The firm has put a focus on becoming a more sustainable business. About 90 per cent of it staff usually drive to work, and the car-less day aimed to get everyone in the firm thinking about ways they can take individual and collective action to achieve their sustainability goals.

James & Wells has offices in Auckland, Hamilton, Tauranga and Christchurch, and between them, the staff saved about 500km of travel (about 100kg of greenhouse gas emissions and a lot of petrol cost) on the day.

Auckland-based partner Carrick Robinson, who rode to work, says having a Kokako chocolate brownie as an incentive seemed to work wonders on staff motivation.

"It's been a long time since I have been on my bike, and have to admit I found it really hard. But it was a great cause and it's certainly given me the motivation to do it again," he says.

The firm's data from the day shows 81 per cent of the Auckland office didn't bring their car in, taking out the inter-office challenge.

Those who couldn't leave their cars at home found a surprise waiting for them in their usual car park spot - a tree. A community based environmental education organisation called Kaipatiki Project and Environment Waikato donated the trees.
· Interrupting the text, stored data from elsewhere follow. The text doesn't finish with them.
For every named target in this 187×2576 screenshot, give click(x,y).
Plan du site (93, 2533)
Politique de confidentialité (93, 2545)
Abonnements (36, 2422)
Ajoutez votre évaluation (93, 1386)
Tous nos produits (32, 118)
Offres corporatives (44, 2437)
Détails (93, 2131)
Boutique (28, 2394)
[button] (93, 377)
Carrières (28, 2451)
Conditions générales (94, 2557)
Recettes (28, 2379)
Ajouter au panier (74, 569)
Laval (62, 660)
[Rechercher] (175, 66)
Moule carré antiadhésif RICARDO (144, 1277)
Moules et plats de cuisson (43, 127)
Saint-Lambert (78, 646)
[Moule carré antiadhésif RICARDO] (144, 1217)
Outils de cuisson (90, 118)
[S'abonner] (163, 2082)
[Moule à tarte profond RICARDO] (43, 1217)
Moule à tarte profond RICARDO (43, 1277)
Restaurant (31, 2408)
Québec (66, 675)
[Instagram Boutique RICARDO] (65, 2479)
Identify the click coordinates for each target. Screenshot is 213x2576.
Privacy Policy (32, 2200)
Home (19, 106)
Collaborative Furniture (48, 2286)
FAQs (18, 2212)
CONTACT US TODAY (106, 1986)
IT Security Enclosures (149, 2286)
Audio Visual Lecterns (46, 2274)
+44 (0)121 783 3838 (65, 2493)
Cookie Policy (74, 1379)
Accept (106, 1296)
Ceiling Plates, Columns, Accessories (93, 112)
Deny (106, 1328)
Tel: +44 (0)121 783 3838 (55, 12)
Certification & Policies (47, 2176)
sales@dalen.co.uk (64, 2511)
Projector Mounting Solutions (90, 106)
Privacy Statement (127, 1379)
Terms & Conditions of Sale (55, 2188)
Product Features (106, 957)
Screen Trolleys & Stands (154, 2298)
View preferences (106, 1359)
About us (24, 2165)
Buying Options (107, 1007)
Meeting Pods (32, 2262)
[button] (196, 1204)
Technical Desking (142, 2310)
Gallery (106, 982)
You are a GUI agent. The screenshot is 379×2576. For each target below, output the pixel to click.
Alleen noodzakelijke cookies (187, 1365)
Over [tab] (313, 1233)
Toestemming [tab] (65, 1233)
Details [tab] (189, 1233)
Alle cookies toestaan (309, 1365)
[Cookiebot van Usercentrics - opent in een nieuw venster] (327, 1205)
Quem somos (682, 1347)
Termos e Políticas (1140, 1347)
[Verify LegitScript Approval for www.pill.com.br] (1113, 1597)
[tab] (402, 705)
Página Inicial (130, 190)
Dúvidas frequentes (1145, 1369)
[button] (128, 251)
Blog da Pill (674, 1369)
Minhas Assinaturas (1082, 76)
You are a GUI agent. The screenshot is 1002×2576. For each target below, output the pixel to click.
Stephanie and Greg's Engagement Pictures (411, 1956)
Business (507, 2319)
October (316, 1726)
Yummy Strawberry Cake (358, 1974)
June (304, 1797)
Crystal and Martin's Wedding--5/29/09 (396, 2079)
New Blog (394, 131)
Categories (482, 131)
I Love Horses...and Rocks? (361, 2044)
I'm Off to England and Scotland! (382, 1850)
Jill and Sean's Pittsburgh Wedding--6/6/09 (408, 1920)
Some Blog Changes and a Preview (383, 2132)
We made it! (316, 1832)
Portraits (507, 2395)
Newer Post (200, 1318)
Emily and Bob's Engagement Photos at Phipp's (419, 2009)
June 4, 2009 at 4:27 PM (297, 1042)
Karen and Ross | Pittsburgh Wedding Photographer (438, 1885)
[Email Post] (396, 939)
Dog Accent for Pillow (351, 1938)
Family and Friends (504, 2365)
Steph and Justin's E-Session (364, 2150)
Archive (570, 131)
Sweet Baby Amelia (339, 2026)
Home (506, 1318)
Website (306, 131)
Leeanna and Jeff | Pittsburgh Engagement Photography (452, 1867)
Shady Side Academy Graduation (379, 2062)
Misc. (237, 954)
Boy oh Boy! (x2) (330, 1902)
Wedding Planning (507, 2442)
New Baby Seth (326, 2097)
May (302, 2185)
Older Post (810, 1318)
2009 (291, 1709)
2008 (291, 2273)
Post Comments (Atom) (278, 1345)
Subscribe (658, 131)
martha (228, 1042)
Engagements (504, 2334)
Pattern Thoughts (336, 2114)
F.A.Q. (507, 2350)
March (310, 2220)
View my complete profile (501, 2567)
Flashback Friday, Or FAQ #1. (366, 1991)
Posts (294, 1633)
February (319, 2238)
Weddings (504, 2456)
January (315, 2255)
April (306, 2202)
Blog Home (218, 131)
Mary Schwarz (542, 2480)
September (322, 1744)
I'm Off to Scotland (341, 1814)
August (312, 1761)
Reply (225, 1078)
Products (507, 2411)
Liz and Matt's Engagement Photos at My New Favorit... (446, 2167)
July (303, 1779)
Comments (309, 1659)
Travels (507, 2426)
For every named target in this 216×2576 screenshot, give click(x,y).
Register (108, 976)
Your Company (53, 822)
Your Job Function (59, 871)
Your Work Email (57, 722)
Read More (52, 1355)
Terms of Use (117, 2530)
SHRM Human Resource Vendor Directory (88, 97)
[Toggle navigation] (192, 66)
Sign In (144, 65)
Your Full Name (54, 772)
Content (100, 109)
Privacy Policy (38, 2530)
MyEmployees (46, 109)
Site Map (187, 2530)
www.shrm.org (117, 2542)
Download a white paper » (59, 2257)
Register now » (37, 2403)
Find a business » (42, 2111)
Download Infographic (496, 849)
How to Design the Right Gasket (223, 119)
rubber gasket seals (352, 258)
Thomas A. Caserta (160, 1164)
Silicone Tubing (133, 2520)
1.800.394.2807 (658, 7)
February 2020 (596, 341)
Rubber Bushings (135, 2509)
Staff at the Auckland office wrapped its office car in tape to force its team to think about alternative ways to travel to appointments, and the Hamilton office put a chain around its car.

"There was some clever thinking about how to get to and from work" Carrick Robinson says.

Attorney Ben Cain's 68km round trip in Hamilton won him the public transport title: "It was great. Relaxing, stress-free and more economical than driving. I will do it again, and I loved the brownie. Yum!"

Justin Sweetman, another Auckland attorney took the Lance Armstrong Award for a 37 km round trip on his bike; and Tim Walden covered the furthest, 10.4km round trip on foot.

Waikato's inclement weather on the day caused Hamilton office senior associate, Tim Walden to adapt his plans: "I walked to work in the morning which was great but then the weather packed in so I ended up catching the bus home."

James & Wells Intellectual Property recently signed up to Landcare Research's internationally recognised CEMARS programme, which will require it to measure the carbon emissions from its operations - including the four offices - and put in place plans to reduce them.

"It will be an enlightening process, I'm sure, but worth it as we reduce our carbon footprint and also save operating costs," Carrick Robinson says.

The firm's newly formed Sustainable Business Committee intends to come up with other ways to encourage staff to focus on reducing the firm's environmental impact.